● Work request
From the line containing "Instruction: Click the FILL" through the last line of the listing, output each line exactly as it stands. Omit pictures.
** Data provided follows **
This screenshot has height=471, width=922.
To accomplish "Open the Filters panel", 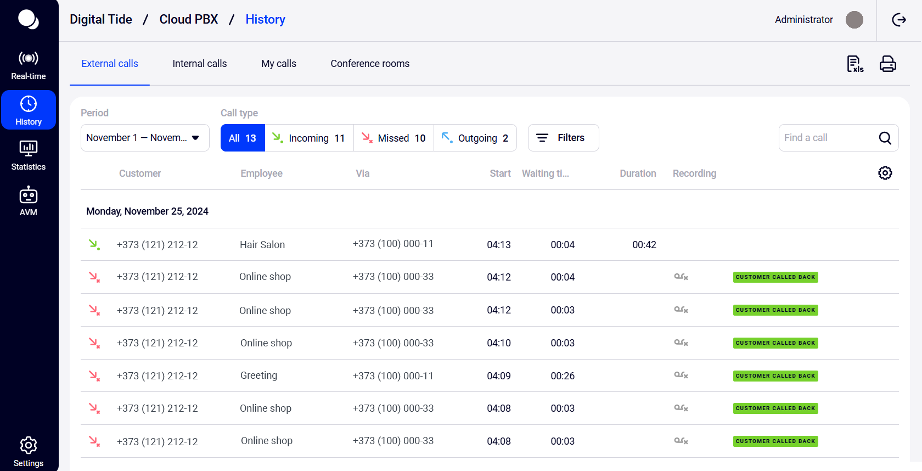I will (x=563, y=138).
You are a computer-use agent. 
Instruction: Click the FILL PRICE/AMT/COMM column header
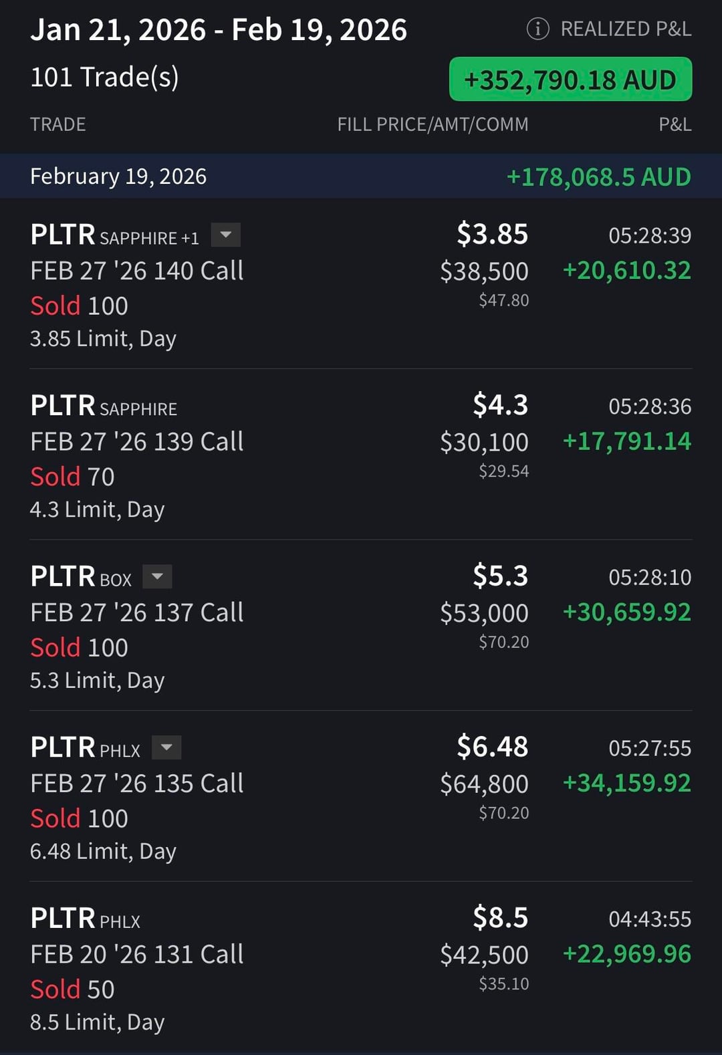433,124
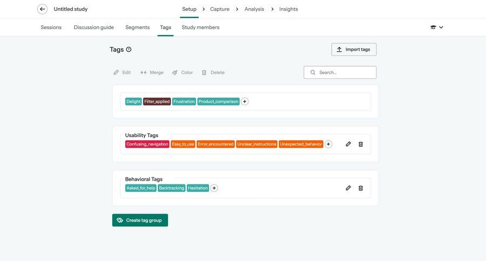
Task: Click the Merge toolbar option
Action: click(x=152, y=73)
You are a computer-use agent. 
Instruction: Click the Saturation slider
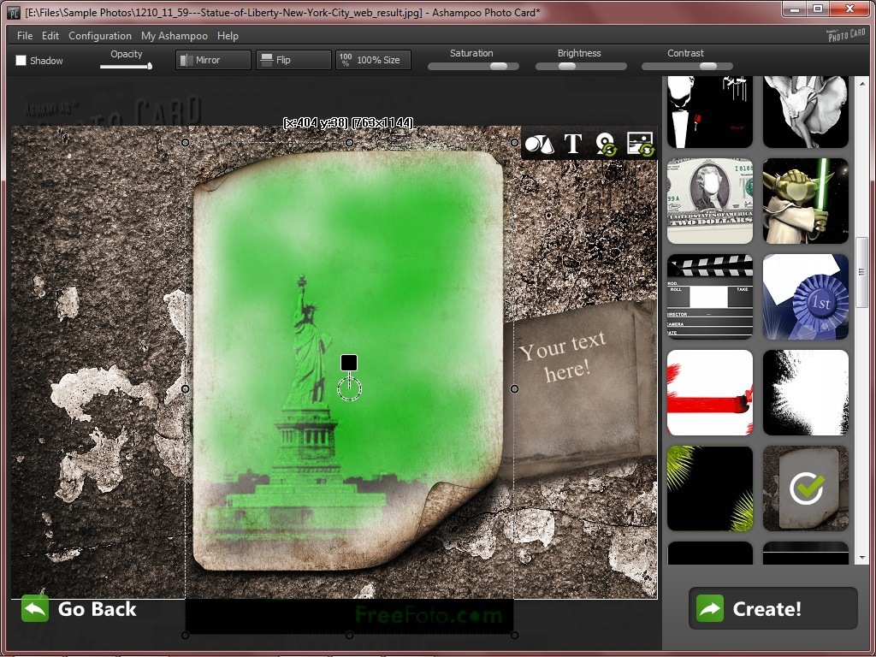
** End of Data provided **
● Solution
Instruction: Click the FILL PRICE/AMT/COMM column header
433,124
Task: Click the Merge toolbar option
Action: click(x=152, y=73)
You are a computer-use agent. 
Instruction: Click the Saturation slider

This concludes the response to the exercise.